Some of the regulations that school lunches now require as a result of this and other laws can be found at the Federal Register.

These place limitations on what foods can be served depending on what nutritional values they have, and what they are being served as (a lá carte, entreé, etc.), and they may explain why the nice cafeteria lady keeps making you take vegetable cups.

“I like the food, but I want the good cookies back,” freshman Leah Daly said. “Our school is too healthy.”

It is unrealistic to think that Daly is alone in her beliefs, as many students choose not to bring their lunch from home, and instead either buy from the cafeteria or purchase food from restaurants in close proximity to the school campus, such as Jimmy Johns.

And truthfully, it isn’t necessarily a bad idea to brown bag your lunch.

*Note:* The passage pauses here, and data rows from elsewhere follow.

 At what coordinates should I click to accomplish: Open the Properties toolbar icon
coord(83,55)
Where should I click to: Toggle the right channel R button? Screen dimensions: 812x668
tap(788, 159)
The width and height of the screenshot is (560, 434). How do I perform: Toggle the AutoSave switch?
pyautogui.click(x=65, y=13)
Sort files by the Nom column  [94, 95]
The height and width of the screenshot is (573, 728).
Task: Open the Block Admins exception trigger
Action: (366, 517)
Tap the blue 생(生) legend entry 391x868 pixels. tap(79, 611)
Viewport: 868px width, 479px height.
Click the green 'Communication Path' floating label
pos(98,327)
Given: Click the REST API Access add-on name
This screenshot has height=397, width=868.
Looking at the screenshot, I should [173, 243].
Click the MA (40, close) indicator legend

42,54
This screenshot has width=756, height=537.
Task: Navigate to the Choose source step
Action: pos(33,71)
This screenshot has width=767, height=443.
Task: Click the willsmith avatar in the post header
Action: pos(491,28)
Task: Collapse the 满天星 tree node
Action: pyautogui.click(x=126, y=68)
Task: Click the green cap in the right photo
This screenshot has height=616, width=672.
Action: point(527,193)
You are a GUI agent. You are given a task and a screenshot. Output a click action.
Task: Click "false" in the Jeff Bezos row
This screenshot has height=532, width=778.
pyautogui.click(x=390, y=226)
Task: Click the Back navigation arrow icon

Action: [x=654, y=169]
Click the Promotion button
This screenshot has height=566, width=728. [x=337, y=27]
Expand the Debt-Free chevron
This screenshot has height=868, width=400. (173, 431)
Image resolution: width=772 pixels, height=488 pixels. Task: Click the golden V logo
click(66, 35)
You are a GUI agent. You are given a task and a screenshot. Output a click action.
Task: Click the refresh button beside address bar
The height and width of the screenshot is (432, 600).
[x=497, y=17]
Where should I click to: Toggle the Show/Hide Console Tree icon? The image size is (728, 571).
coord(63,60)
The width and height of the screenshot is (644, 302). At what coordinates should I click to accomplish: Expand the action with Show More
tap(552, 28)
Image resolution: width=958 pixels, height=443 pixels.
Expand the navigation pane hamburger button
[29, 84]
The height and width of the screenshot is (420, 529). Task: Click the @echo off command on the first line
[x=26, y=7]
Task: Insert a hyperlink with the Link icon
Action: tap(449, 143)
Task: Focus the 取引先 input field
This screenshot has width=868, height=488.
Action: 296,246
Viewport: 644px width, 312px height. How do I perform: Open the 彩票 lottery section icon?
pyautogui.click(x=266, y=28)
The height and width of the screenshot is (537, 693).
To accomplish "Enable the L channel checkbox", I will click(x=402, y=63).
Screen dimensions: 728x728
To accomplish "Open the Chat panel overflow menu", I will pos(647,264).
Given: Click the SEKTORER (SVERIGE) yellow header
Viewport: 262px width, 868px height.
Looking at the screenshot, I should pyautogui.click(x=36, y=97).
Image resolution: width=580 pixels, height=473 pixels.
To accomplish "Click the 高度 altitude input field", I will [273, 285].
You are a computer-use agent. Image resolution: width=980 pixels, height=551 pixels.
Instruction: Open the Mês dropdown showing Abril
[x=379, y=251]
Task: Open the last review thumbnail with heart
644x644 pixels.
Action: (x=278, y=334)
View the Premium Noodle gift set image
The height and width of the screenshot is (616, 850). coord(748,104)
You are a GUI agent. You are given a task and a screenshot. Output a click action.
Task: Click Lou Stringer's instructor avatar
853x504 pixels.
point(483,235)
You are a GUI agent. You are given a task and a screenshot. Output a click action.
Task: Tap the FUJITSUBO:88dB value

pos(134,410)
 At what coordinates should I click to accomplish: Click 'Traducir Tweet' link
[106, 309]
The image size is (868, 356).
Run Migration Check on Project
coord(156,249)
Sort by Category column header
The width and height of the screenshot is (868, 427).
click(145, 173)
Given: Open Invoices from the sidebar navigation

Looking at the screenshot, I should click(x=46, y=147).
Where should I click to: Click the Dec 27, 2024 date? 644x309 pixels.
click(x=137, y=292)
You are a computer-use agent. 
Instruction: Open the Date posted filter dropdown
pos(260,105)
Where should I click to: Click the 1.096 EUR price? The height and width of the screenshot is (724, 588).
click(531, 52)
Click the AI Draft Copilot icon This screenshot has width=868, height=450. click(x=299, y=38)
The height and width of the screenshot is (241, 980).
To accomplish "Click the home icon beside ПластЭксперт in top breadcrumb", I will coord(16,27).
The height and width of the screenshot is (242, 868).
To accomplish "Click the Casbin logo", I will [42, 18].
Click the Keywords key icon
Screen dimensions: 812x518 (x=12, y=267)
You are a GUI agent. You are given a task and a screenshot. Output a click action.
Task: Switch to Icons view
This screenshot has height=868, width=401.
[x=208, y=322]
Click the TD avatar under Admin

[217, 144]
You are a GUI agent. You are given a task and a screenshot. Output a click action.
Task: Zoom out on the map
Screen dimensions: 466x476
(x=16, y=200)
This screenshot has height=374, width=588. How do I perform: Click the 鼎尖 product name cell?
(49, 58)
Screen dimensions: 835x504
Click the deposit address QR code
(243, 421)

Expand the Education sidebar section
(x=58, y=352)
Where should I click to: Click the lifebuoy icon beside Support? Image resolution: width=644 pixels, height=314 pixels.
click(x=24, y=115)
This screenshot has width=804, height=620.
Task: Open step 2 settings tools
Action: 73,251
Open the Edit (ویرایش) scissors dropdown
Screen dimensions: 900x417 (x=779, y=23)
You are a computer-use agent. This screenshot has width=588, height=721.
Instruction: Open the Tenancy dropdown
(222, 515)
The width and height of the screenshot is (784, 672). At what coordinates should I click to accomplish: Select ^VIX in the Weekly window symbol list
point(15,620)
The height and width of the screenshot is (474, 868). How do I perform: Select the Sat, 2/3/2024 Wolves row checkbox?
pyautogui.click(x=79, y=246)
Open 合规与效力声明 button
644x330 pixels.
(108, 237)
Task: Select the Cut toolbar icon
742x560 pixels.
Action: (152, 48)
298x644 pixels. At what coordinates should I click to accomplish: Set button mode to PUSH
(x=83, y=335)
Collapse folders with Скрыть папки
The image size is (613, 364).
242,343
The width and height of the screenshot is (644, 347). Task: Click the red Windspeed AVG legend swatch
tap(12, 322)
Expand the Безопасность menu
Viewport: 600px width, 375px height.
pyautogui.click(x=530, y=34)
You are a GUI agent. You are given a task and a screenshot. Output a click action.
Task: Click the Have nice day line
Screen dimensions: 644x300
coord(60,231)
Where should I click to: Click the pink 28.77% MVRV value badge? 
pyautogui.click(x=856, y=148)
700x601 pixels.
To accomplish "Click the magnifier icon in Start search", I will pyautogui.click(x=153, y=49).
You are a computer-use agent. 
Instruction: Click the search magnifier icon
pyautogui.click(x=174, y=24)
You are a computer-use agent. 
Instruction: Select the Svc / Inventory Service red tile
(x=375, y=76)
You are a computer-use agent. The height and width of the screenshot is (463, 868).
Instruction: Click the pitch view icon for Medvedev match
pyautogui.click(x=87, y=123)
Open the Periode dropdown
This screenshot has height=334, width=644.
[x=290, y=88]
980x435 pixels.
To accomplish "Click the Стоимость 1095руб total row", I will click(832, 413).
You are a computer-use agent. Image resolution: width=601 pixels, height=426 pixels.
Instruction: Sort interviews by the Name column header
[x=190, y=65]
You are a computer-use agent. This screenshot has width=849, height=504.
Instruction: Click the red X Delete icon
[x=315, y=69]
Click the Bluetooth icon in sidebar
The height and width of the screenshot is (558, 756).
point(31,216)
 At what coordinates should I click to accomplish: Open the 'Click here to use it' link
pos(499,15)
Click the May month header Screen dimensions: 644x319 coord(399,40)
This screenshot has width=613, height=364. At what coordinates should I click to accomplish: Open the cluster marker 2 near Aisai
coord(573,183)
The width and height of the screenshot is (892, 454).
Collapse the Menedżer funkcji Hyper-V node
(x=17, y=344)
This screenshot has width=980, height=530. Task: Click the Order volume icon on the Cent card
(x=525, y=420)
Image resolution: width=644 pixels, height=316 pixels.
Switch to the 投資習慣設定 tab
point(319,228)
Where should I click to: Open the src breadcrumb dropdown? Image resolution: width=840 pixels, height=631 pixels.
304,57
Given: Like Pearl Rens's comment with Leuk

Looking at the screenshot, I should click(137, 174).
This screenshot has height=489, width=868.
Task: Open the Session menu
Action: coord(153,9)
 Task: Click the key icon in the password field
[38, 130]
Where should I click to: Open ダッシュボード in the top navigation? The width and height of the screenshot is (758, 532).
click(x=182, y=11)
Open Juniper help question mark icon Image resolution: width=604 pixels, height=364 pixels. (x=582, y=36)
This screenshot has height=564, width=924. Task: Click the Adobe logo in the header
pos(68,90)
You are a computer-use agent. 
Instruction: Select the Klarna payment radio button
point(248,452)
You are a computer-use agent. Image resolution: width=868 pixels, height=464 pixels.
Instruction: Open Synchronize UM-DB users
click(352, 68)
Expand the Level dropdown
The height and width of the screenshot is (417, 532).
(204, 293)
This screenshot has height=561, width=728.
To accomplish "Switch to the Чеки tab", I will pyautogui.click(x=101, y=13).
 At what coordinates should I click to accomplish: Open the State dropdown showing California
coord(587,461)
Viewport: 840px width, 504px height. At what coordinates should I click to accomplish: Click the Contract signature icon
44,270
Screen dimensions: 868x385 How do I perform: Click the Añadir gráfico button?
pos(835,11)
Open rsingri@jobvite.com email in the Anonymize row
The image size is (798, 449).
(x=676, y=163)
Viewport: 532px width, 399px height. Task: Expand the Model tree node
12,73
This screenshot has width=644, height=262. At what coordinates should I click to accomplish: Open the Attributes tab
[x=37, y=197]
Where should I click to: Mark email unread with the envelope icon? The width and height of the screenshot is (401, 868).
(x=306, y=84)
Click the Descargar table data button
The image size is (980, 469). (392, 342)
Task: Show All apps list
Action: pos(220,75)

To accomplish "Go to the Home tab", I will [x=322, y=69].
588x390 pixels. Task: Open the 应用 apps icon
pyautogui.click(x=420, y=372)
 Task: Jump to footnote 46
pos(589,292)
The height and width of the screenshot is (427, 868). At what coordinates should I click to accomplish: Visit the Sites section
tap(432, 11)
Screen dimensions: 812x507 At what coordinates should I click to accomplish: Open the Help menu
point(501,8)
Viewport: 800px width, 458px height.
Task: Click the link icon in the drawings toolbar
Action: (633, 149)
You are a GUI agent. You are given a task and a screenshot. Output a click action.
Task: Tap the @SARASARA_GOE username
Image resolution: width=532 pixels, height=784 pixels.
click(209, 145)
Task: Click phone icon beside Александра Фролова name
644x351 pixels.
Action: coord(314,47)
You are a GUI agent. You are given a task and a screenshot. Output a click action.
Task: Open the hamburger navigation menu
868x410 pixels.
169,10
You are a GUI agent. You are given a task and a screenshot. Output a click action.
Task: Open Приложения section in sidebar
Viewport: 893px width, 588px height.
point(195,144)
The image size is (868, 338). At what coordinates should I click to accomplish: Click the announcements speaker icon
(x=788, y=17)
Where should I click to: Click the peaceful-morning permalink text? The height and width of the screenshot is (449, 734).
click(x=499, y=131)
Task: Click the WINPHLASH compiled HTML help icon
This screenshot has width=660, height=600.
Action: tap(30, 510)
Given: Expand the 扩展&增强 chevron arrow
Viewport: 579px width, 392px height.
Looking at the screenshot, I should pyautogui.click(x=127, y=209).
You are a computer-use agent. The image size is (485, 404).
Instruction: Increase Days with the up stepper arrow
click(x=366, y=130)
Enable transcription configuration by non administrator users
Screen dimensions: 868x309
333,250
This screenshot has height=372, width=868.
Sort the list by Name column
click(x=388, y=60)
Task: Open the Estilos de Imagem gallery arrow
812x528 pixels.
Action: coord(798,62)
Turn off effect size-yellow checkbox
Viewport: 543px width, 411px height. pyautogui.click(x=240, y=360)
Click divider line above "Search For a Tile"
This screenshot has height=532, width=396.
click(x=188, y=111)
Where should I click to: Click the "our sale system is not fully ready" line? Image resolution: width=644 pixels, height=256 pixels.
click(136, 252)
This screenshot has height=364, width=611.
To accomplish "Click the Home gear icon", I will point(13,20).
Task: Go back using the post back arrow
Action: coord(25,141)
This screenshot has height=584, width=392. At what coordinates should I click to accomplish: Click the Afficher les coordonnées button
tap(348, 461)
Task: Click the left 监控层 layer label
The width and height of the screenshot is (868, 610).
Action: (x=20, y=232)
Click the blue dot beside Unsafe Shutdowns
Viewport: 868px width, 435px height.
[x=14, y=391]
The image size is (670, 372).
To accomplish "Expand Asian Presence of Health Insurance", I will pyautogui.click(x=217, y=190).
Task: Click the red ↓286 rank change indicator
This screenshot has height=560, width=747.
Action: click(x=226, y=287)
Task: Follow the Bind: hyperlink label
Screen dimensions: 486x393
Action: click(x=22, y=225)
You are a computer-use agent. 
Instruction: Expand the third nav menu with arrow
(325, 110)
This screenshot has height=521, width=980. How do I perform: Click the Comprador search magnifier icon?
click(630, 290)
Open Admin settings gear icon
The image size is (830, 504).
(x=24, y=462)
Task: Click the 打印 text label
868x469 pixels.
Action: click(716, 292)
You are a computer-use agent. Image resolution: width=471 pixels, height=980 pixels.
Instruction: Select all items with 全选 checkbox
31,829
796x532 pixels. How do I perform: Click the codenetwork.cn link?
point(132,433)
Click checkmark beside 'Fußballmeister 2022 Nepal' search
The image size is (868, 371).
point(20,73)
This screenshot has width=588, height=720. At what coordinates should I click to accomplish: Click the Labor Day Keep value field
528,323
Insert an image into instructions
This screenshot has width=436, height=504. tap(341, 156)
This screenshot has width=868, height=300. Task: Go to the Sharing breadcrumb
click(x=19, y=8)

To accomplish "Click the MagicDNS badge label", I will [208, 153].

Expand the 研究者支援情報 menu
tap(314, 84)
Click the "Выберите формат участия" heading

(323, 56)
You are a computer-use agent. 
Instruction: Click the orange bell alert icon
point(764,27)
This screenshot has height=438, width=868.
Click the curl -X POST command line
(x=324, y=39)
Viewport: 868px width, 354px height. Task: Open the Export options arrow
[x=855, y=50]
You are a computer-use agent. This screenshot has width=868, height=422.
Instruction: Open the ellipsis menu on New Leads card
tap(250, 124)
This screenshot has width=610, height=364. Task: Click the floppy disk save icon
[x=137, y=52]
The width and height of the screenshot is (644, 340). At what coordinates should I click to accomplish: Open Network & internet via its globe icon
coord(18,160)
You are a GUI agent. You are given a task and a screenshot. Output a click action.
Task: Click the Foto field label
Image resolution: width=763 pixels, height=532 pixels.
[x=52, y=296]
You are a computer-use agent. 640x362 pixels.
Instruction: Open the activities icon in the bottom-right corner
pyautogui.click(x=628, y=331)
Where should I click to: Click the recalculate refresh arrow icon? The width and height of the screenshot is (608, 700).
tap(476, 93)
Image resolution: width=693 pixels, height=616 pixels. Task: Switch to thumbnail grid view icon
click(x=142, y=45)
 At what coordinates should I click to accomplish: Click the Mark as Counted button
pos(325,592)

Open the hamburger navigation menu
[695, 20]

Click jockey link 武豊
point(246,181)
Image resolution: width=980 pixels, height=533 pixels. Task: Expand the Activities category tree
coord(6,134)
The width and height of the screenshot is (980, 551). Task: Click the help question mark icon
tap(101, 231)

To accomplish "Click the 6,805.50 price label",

After all, the USDA can’t regulate what you bring yourself whether that be a more nutritious choice or the contrary.”

And truthfully, it isn’t necessarily a bad idea to brown bag your lunch. After all, the USDA can’t regulate what you bring yourself whether that be a more nutritious choice or the contrary.

Bringing your own lunch means being in complete control of what goes into your body–a power that’s often underestimated.

Despite national efforts to make school lunches as healthy as possible, having access to a plethora of chips, ice cream bars, and chocolate chip cookies (even if they aren’t the “good” ones) is extremely enticing.

Bringing your own lunch helps with resisting these unhealthful temptations, and keeps your lunch healthier and tastier overall.

“A homemade lunch is typically also healthier because you can better control the portions and ingredients,” Associate Business Editor Jillian Berman, who works at The Huffington Post, said. She had sought advice from David Just, a behavioral economist at Cornell University, and found that “[p]acking your lunch in advance also helps workers avoid using hunger as an excuse to buy something terrible.”

Aside from a little extra work the night before, Leah Bradley, a sophomore at Palatine High School, finds this to be entirely true.

Bradley’s lunch consists of nearly the same thing everyday: a sandwich, chips, a granola bar, and water.

“I always bring my own lunch to school because I can pack whatever I want,” sophomore Leah Bradley said. “I never have to worry about not liking what’s on the school menu or throwing away food I didn’t want.”

In regards to taste, well, it’s hard to beat a Rib-e-que sandwich from the school cafeteria, but having the freedom to customize your own menu can not only be more enjoyable, but better for the planet.

Chances are, if you aren’t so keen on that Rib-e-que sandwich I mentioned earlier, you aren’t going to finish it. This means that you will contribute to the 40% of uneaten food thrown out in the U.S. each year.

“The consequences of food waste do not stop there,” Executive Editor of Impact and Innovation at The Huffington Post Jo Confino said, in a summary of a report by the Food and Agriculture Organization. “It annually generates 3.3 billion tons of greenhouse gases worldwide.”

Making healthy and environmentally friendly decisions at lunch is just one way that we can exercise our power as individuals for the benefit of our bodies and the planet.

So, if you’re a regular Jimmy John’s delivery buyer, or an a lá carte connoisseur, I challenge you this: Pack yourself a turkey sandwich tomorrow with carrot sticks or apple slices, and trust me, you’ll be glad you did.